Бутылку передавали по кругу: никто не хотел упустить шанс официально напиться. Как только нагретая теплом чужих ладоней бутылка оказалась в руке, Микаса неуверенно налила себе вина, чувствуя, как тревога медленно отходит на второй план, уступая место интересу.
— Выпьем же за нашего обожаемого чистоплюя, — взвизгивая, прокричала Ханджи и резко подняла руку вверх, расплескивая вино.
Ребята загалдели, потянувшись к ее бокалу своими, и немедля выпили первую порцию. Микаса с интересом посмотрела в содержимое своего бокала, потирая пальцами гладкое стекло ножки, и, убеждая себя, что от такого количества алкоголя ничего плохого не случится, залпом выпила вино, задержав дыхание. Во рту разлилась кислая терпкость, и Аккерман невольно зажмуривалась, ощущая, как тяжелый горячий сгусток опустился к желудку.
Ей никогда не приходилось пить вино прежде, хотя многие кадеты втайне напивались, утащив с кухни бутылочку из-под носа нерадивых дежурных. По рассказам друзей алкоголь помогал избавиться от напряжения после крайне тяжелых миссий, но плата за временное забвение тоже была соответствующая: сильнейшее похмелье.
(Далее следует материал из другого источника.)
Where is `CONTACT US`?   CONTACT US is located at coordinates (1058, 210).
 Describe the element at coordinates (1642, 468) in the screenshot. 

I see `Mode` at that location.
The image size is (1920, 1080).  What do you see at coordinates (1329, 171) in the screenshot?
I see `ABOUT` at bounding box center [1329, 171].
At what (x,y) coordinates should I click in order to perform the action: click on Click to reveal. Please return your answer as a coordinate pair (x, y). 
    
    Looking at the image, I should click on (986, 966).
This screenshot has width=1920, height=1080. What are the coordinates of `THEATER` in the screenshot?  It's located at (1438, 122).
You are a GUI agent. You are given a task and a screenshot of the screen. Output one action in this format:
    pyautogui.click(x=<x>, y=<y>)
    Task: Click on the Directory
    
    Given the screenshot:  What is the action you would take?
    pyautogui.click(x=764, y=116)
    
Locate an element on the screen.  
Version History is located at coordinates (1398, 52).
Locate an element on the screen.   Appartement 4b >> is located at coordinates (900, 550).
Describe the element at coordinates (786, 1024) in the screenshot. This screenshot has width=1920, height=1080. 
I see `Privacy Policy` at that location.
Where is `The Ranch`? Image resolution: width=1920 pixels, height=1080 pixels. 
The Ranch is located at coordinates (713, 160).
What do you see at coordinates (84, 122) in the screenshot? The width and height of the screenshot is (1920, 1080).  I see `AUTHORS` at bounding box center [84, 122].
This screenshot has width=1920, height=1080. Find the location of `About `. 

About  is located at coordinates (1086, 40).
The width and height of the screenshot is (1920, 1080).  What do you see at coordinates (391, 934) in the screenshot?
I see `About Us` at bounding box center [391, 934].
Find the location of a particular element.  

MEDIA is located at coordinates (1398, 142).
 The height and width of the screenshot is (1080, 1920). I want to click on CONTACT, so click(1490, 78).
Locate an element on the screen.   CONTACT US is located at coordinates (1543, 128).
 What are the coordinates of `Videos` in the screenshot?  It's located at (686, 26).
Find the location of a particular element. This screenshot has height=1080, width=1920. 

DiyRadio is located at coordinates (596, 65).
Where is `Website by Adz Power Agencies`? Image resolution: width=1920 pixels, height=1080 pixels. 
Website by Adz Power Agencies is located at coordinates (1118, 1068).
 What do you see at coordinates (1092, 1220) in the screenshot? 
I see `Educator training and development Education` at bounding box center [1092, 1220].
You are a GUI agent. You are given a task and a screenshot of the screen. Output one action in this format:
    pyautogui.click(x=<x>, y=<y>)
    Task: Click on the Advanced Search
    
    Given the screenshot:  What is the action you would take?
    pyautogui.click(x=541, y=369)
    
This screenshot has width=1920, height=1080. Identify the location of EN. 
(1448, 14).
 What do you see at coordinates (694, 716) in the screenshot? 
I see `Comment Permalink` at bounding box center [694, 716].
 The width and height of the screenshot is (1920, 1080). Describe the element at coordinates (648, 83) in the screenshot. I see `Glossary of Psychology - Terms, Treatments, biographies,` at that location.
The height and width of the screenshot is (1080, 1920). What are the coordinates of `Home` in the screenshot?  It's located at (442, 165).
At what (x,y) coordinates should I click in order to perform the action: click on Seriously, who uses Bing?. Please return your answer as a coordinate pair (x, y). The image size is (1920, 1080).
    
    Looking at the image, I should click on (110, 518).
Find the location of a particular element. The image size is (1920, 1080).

Микаса не представляла, как ощущается опьянение и похмелье, и у нее не было цели выяснять это, но сейчас ей больше всего хотелось, чтобы мысли, наслоившиеся друг на друга под черепной коробкой невыносимо тяжелым пластом, хотя бы на миг растворились. Терять было нечего — капитан не пришел, завтра их ждал долгожданный выходной, и устраивали такие праздники довольно редко.
Подвинув к себе полупустую бутылку, она торопливо вылила содержимое в бокал, наблюдая, как алая жидкость закручивается в крохотном водовороте. Задержав дыхание, Микаса сделала большой глоток, тут же наливая новую порцию. Во рту становилось вязко и сухо, пожар в желудке разгорелся настолько, что казалось, стоит ей прикоснуться животу, как пламя обожжет сквозь кожу.
Но облегчение, как и долгожданное опьянение, так и не наступило.
На фоне оглушительно хохотала Саша: решивший хоть как-то втянуться в общее веселье Жан принялся разливать алкоголь, но умудрился пролить вино на расхмелевшего Конни, который даже и не понял, что произошло. Ханджи расхаживала от одного стола до другого, прихватив с собой бокал, громко озвучивая свои теории о том, что капитан Леви может любить только уборку и скорее женится на швабре и тряпке, чем на реальной девушке.
Микаса поджала губы и прищурилась, сделав глубокий вдох: от насыщенного запаха жареного мяса и подгоревшего хлеба комок в желудке вдруг подкатил к горлу, вызывая рвотные позывы.
Она прижала ладонь к животу, бегло оглянувшись: сидящий напротив Армин пристально рассматривал ее с заставшим в глазах вопросом «все в порядке?». Микаса кивнула, слабо улыбаясь, и подняла бокал в воздух. Он привстал, потянувшись к середине стола, и их бокалы столкнулись в тихом перезвоне стекла, тут же растворившимся во всеобщем шуме.